The positive punk piece was the basis for an episode of LWT’s Friday night arts and leisure series, South of Watford.

Theatre 
A number of Cabut’s plays have been produced and staged in London and nationwide in the UK, including the Arts Theatre, Covent Garden, London, Breads and Roses Theatre, Clapham, the Tabard Theatre, Chiswick, and the Lost Theatre, Battersea.

Punk is Dead: Modernity Killed Every Night 
Cabut co-edited Punk is Dead: Modernity Killed Every Night.  An anthology with contributions from some of punk’s most important commentators and participants including Jon Savage, Penny Rimbaud, Judy Nylon, Jonh Ingham, Barney Hoskyns, Paul Gorman, Ted Polhemus, Simon Critchley and Simon Reynolds. Cabut provided the introduction and further chapters.

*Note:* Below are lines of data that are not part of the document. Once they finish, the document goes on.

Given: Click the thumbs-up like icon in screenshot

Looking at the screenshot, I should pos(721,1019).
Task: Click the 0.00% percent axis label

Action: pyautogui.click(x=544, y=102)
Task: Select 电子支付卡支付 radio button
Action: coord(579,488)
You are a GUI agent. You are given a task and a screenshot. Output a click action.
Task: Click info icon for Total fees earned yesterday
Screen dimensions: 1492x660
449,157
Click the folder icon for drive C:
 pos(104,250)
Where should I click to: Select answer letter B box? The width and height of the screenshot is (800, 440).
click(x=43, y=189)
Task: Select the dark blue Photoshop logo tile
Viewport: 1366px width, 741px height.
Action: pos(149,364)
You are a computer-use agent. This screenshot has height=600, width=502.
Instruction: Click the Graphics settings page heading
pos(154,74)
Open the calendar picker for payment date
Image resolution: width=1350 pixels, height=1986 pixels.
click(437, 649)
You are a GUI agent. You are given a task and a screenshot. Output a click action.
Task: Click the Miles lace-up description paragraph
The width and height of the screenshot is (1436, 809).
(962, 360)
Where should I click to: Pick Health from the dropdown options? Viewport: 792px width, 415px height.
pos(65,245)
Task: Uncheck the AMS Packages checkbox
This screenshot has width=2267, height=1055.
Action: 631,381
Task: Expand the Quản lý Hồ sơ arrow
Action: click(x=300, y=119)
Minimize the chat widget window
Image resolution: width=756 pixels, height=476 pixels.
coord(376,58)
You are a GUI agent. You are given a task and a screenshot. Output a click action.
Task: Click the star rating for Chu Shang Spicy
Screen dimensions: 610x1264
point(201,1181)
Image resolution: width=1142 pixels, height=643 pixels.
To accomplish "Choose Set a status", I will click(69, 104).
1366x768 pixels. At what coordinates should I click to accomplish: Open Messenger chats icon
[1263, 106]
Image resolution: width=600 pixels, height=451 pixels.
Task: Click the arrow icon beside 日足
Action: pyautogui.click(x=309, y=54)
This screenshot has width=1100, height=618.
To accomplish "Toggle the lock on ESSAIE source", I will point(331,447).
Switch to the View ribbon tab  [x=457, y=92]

The book was widely reviewed. ‘Punk is Dead shows the transmission of culture as a kind of lucid group dreaming, Kris Kraus, The Times Literary Supplement, 9 January 2018. ‘Richard Cabut… has chosen the theme of punk as a transformative force, a becoming,’ Dickon Edwards, The Wire No. 407, January, 2018. ‘Perhaps the notion to take away is the one of endless possibility’, Kitty Empire, The Observer, 19 November 2017. Author Deborah Levy chose Punk is Dead: Modernity Killed Every Night as one of her books of the year in the New Statesman, 17–23 November 2017.

Short Stories
'Danger Stranger' to the anthology The Edgier Waters: New Writing from Literary Upstarts (ed. Andrew Stevens, Snowbooks, 2006).
'All I Want' to the anthology Affinity (67 Press, 2015). Nominated for a Pushcart Prize in 2016.
Cabut wrote the chapter ‘Positive Punk’,  Ripped, Torn and Cut – Pop, Politics and Punks Fanzines From 1976 Matthew Worley.
'Déjà Vu, Déjà Me, Déjà You' (Between Shadows Press, 2021) was limited to 30 copies.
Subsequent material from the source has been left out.